William Goldman/Stephen King - The 'Hey reader, I'm talking to you!' concept.

I’m reading ‘The Princess Bride’ after finishing ‘From a Buick 8’ and having read many of both authors work, think that Goldman is the more manipulative and strangely therefore better writer; the central conceit of Princess Bride is awesome; as was the b’ball intro to ‘Brothers’ where Stephen King once was innovative in the narrative - (1st novel!) seems to be re-pedalling his (highly successsful and emotionally affective) schtick.

Yes, I’m comparing old with new, and I’ve bought and read and am a fan of both; but my central point is this;
Goldman is more WRITERLY than King. Marathon Man is a better novel than movie because Scilla’s identity takes time to be revealed, Kings novels are better than their filmed versions because the movies miss so much of the characterization; pity the mini-series is so frowned-upon.

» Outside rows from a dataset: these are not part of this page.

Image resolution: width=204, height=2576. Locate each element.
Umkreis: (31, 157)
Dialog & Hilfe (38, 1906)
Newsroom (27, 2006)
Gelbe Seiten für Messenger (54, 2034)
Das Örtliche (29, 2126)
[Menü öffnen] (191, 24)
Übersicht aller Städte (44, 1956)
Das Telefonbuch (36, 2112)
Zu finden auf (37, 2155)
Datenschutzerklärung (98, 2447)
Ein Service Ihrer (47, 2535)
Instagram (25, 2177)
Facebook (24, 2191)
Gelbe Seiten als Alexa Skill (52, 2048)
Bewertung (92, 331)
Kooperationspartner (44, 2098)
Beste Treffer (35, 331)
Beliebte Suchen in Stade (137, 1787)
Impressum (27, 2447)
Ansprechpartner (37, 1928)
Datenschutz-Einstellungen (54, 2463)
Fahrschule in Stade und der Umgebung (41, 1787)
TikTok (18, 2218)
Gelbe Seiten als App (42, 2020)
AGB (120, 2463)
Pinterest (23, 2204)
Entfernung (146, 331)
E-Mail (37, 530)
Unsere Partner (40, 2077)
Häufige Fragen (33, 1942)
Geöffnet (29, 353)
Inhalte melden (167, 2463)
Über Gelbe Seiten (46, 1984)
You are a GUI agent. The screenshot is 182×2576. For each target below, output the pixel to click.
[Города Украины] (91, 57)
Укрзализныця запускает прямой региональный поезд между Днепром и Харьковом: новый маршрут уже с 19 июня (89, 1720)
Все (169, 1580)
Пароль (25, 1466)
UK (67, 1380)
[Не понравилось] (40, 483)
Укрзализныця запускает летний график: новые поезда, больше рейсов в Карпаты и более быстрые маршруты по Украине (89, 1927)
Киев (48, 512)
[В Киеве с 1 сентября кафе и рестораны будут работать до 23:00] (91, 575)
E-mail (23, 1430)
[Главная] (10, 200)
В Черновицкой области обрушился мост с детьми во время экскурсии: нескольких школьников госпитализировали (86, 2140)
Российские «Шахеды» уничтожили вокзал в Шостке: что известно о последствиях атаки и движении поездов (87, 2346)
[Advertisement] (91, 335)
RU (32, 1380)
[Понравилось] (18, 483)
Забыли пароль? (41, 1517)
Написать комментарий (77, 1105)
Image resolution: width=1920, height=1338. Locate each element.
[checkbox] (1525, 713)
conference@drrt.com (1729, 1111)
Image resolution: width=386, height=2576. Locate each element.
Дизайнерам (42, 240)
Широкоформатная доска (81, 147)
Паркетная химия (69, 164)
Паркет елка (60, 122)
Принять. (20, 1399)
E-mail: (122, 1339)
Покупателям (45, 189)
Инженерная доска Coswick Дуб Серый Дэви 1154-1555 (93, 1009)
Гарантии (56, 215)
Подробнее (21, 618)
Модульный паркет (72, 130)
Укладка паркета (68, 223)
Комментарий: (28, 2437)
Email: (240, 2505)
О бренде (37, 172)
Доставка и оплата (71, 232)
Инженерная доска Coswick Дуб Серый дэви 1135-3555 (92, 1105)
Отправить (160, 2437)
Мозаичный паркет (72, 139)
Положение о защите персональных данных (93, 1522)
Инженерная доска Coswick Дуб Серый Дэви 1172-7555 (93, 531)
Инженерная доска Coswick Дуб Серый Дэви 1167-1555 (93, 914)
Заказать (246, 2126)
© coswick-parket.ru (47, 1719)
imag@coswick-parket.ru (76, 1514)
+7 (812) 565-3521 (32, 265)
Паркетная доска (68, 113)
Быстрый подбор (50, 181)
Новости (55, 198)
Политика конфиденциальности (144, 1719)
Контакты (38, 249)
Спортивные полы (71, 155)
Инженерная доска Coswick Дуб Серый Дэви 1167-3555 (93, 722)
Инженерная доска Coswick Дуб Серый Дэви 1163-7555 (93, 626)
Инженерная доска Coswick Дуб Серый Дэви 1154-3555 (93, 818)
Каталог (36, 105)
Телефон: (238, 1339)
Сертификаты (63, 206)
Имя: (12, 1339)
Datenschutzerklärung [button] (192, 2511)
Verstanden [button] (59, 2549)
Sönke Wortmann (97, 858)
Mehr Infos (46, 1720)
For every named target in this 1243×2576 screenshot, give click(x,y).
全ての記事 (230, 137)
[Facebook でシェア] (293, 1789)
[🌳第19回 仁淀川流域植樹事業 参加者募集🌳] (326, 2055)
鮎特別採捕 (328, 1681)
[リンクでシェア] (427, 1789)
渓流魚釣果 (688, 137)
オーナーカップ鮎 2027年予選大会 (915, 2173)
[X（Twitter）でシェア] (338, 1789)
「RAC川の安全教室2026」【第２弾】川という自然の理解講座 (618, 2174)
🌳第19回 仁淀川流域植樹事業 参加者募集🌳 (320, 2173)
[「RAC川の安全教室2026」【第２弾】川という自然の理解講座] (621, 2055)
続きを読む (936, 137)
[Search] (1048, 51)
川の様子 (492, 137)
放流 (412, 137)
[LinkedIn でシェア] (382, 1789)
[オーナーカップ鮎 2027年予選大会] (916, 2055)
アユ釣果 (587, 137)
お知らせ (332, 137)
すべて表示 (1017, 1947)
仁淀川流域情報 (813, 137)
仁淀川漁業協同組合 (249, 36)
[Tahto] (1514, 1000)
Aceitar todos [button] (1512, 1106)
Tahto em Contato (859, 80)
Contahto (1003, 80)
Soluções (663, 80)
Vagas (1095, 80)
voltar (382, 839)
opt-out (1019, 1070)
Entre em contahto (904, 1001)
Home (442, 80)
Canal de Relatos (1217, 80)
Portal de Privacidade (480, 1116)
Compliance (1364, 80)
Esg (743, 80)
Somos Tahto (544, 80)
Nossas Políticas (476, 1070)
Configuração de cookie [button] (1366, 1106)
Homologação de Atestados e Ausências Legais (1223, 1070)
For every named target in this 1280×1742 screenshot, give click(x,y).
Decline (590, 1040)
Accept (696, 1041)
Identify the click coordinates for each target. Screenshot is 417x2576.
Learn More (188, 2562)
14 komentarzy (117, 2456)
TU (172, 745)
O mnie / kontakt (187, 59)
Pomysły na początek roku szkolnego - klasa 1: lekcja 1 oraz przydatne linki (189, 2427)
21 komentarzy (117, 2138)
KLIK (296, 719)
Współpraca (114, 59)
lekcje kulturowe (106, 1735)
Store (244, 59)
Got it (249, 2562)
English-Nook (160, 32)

BTW, my copy of the Morgenstern arrived a week ago - Goldman was right to abridge, but did he have to comment so much?

S. Rhosis composed a witty, action-filled response to the OP, but suddenly went off on an 83–yes, he said 83!!!–page tangent examining in minute detail the use of the superfluous comma by both Goldman and King, before returning to his brisk narrative.